The Form 2 3D printer,developed by formlabs, is a stereolithography (SLA) machine that creates parts using liquid plastic that is solidified layer by layer using UV light. This results in a resolution of approximately 25 microns per layer.
- General Stats:
- Price : Starts at $0.75/cm^3
- Maximum Part Size : 144mm x 144mm x 175mm (5.7in x 5.7in x 6.9in)
- Layer Thickness : 25, 50, or 100 microns (0.025,0.05, or 0.1 mm)
- Highly Detailed
- Sturdy Parts
- Multiple resins available
- Extremely Slow
- Support Structures may cause defects
- Main Article : Processing 3D Files
After you have designed the 3D model of your desired part, export the part in the STereoLithography (.stl) file format. The STL format describes only the surface geometry of the object instead of the object as a whole. Then open the file in the Autodesk Netfabb software to repair the file.
- We will only process STLs which have:
- 1 shell per continuous part
- 0 border edges
- 0 invalid orientations
- 0 holes.
Even if Netfabb reports no invalid orientations, if we see red triangles in repair mode there is a problem with your model. Print at your own risk.
Fixing a File
- Main Article : Fixing STLs
Students are welcome to use any of our computers for fixing their files in Netfabb or Rhino.
- Here are some tips to get you started at home:
- Ideally in Rhino you want one closed polysurface before meshing.
- NetFabb is better at meshing than Rhino. Consider opening the 3dm file in NetFabb to generate the STL instead.
- Default repair is decent at fixing holes, border edges, and invalid orientations. Then try using boolean join to reduce shells down to 1.
- If boolean join results in multiple shells then most likely the shells are not contiguous. Consider deleting extra shells in model.
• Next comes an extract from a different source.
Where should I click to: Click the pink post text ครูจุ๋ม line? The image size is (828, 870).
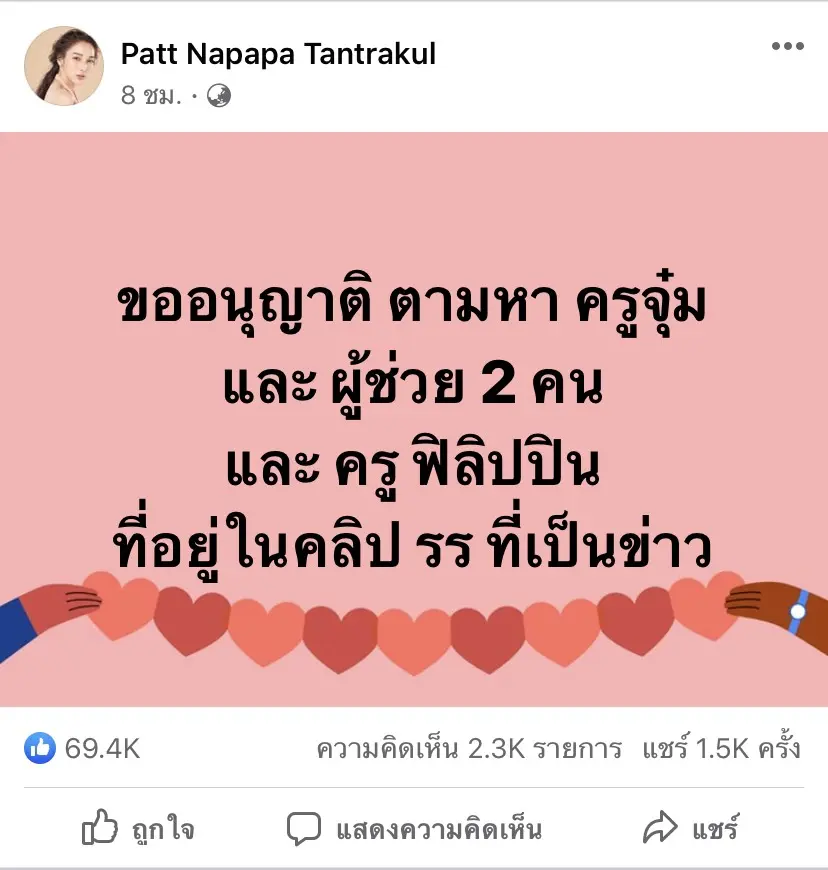[x=412, y=303]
- Extended repair wraps an existing STL in a new mesh. This can severely alter geometry and result in thin walled sections.
Printing a Part
- "Main Article : Printing a Part"
Once a file has been processed and is ready to be printed, find a shop supervisor to help add it to the queue. The length of the queue is highly variable, and the time it takes to print a model may range from a few days to being ready by the end of the day it is submitted. Keep in mind that the Form2 queue is very full during finals, midterms, and the time surrounding IPro Day. An estimate of queue length and a time to come pick up the part will be communicated to you once your part is added to the queue. Once a part is successfully in the queue, it is ready to be printed. The average part takes about 2 hours to print, while a very complex part could take full days to print. The webcam livestream on the IdeaShop wiki can be used to check the progress of your part.
- "Main Article : Removing and Cleaning a Part"
Once printing is complete, the part is removed from the printer and placed in a chemical bath to remove any extra, uncured resin. Some parts may also require post-curing to stabilize the component. Please allow 1-2 hours for post-printing treatment. Afterwards, the student will be responsible for removing supports; any marks left by the supports may be sanded away.